- EXERCISE INSTRUCTIONS:
The lines below that include the word "will" are to be reported.
(DATA FOR THIS TASK Opens)
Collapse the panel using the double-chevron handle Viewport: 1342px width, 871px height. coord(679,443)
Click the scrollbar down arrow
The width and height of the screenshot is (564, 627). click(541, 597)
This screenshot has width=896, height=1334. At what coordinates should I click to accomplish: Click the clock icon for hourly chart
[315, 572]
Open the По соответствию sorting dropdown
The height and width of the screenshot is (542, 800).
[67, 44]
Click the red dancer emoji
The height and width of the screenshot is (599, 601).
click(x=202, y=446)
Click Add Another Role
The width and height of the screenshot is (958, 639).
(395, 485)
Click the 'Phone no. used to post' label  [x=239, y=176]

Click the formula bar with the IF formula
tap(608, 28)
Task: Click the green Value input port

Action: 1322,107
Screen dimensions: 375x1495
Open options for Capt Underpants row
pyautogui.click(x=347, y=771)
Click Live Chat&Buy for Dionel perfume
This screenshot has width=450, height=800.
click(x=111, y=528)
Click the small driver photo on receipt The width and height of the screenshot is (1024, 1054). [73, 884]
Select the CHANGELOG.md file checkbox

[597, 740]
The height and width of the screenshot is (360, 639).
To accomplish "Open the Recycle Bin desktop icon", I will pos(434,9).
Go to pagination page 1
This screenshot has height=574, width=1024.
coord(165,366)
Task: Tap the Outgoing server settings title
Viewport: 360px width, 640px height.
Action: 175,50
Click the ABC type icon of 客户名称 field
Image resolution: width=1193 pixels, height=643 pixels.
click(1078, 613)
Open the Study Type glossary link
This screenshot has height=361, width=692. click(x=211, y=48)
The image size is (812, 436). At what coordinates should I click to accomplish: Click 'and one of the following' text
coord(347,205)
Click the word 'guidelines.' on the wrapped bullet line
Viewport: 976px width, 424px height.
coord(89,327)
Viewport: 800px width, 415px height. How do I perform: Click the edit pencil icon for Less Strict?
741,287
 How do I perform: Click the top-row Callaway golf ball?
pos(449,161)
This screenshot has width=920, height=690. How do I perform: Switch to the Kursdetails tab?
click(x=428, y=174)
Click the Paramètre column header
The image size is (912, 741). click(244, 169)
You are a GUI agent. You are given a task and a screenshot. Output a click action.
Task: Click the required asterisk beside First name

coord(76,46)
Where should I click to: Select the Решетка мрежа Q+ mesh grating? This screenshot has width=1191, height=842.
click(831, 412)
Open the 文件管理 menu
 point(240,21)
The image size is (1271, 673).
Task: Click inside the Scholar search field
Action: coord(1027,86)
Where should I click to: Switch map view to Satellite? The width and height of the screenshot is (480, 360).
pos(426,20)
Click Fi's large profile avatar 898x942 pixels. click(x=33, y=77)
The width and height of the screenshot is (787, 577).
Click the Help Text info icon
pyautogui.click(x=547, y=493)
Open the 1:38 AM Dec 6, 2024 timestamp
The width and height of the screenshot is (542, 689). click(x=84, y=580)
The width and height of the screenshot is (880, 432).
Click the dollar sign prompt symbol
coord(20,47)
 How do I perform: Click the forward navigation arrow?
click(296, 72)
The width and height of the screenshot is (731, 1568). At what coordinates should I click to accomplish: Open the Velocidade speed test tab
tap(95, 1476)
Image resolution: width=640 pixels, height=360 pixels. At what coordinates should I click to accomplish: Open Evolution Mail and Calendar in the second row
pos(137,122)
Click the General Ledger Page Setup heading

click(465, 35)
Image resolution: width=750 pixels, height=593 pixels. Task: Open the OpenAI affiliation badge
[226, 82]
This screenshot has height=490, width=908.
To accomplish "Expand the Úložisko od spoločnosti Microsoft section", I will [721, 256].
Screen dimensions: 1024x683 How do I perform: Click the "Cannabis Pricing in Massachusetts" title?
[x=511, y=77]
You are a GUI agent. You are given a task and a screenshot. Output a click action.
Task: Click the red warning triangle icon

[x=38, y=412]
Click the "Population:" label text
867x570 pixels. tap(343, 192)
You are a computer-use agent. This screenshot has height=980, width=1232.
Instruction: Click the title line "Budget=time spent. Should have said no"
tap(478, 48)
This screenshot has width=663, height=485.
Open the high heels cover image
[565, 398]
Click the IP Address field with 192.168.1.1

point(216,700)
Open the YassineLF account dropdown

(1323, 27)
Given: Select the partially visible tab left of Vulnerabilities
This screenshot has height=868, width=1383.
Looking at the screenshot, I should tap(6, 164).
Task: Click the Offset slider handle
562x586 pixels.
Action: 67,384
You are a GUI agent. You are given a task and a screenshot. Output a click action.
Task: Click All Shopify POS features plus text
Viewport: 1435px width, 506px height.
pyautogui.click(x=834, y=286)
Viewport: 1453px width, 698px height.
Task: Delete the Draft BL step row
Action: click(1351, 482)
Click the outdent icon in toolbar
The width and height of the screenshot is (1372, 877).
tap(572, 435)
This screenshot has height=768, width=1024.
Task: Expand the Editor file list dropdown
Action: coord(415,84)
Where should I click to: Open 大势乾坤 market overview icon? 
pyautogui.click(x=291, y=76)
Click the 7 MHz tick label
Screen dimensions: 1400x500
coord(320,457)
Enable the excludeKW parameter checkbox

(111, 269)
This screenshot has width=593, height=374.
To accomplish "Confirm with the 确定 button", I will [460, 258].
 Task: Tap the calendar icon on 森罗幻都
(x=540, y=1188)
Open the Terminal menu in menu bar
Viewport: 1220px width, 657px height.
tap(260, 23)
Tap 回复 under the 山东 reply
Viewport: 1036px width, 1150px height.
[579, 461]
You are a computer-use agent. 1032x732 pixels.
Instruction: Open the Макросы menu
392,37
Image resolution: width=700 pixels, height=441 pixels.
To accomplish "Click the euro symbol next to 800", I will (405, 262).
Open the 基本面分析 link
(DATA FOR THIS TASK Closes)
- ANSWER TO THE EXERCISE:
To accomplish "Open the Recycle Bin desktop icon", I will pos(434,9).
To accomplish "Expand the Úložisko od spoločnosti Microsoft section", I will [721, 256].
To accomplish "Confirm with the 确定 button", I will [460, 258].
To accomplish "Click the euro symbol next to 800", I will (405, 262).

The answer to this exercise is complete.